— Extract —

A few days ago, I ‘penned’ a blog entitled:
I’ve been thinking about it, about that first session with the psychologist, thinking about mental illness, thinking about why I might have the conditions, clinical depression, anxiety, panic attacks, OCD, wondering what their being clinical actually means.
I believed, until recently, that depression, although it manifests in many ways, although sufferers present with a variety of symptoms, I always thought that, in the big picture, it’s black and white, it’s clinical or it’s non-clinical, and that as, in my case, it is clinical, there really isn’t much point, if any, in consulting with a psychologist, that seeing a psychologist would be as useful for me as it would be for a diabetic.
Now, I’m not so sure…
I’m adopted so I don’t know my biological family history. Back in the 60’s (1960’s), the adoption authorities were more interested in the health of the adopting parents than of the biological parents. If I was to find out now that my birth mother and/or biological father suffered or suffers from and with ‘my’ conditions, it would be reasonable for me to assume that it’s genetic. But I don’t know.
a) A person can be born with depression, genetic or otherwise, or, rather, born with a hard wiring that pretty well guarantees that he/she will suffer from depression regardless of the ‘real life’ conditions;
b) I also believe that there are people who are born with a pre-disposition to depression, that some people are vulnerable to it, but that they can go through life without suffering from it or that circumstances might come about which trigger it (mine can be triggered but I can also be consumed by depression ‘out of the blue’, no trigger or, rather, no trigger of which I am aware);
c) there is, of course, non-clinical depression, depression caused by circumstances, e.g. bereavement and divorce;
d) I also believe that many people suffer from non-clinical depression because they are not living authentic lives, because their bodies, minds, hearts and souls are out of sync. I believe that if you ignore your ‘heart’, you can be consigning yourself to a life of frustration, even torture, and that the frustration/torture can manifest as depression.

— Data segment —
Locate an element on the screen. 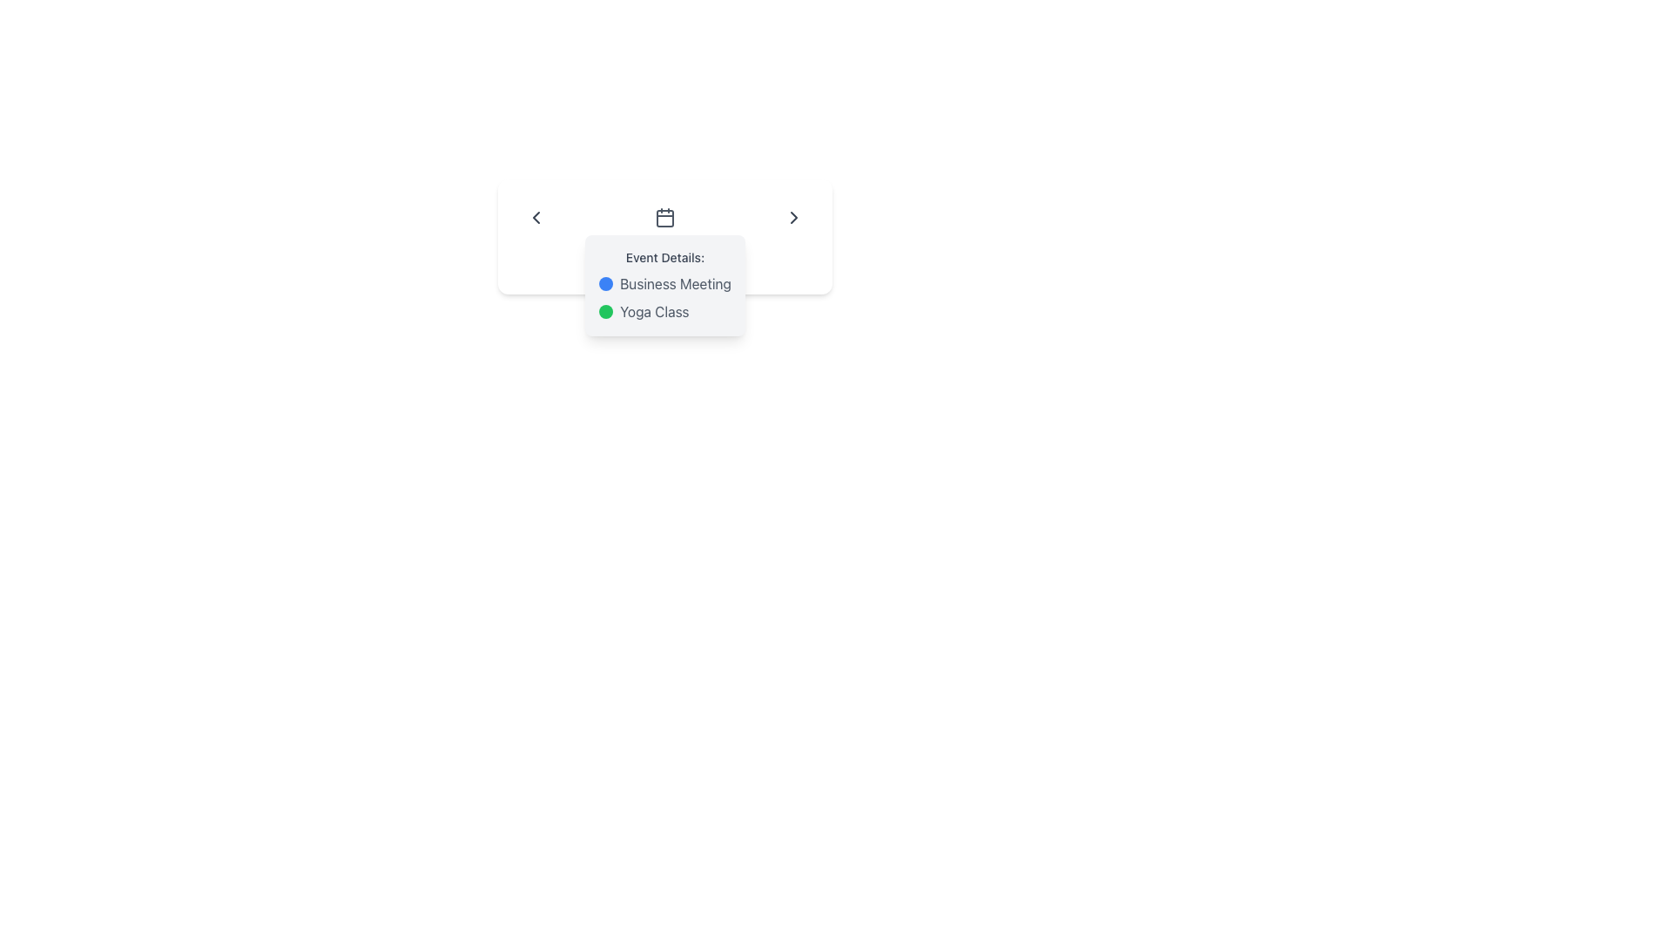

— What you should do —
Continue the blog post about clinical depression, starting right after its final sentence.

— Result below —
e) I think that, or wonder if, one can be born without depression ‘in the system’, without the lurking demons, without a black dog in an internal kennel, but if something can happen in that person’s life, something which ‘shorts a circuit’, only for the automatic internal repair to go wrong. I wonder if it’s possible for the hard wiring in the brain to be ‘re-connected’ incorrectly, for ‘malfunctions’ to then follow: that would be clinical depression but the source would be a non-clinical event.
I am not referring to, for example, PTSD, which causes a ‘short circuit’ resulting in specific symptoms in specific situations, e.g. PTSD suffered by soldiers in Afghanistan who might, on their return home, be agoraphobic.
I’m talking about an ineffective repair which causes ‘general’, clinical depression, depression which can manifest just as it does in people who suffer from/with genetic depression;
Now, I know, for a fact, that my conditions are clinical (if I don’t take my meds, I “can’t” function), that I have a mental illness(es) but I don’t know if it/they are:
- genetic;
- I was born with non-genetic depression hard wiring;
- my body, mind, heart and soul is out of sync (actually, I do think that that is in play in my case, that it’s part of the problem);
- something, an event, events, happened in my life, an event/events which ‘broke’ me, which caused my ‘wiring’ to short, and, when ineffectively repaired, left me with general clinical depression and the other conditions.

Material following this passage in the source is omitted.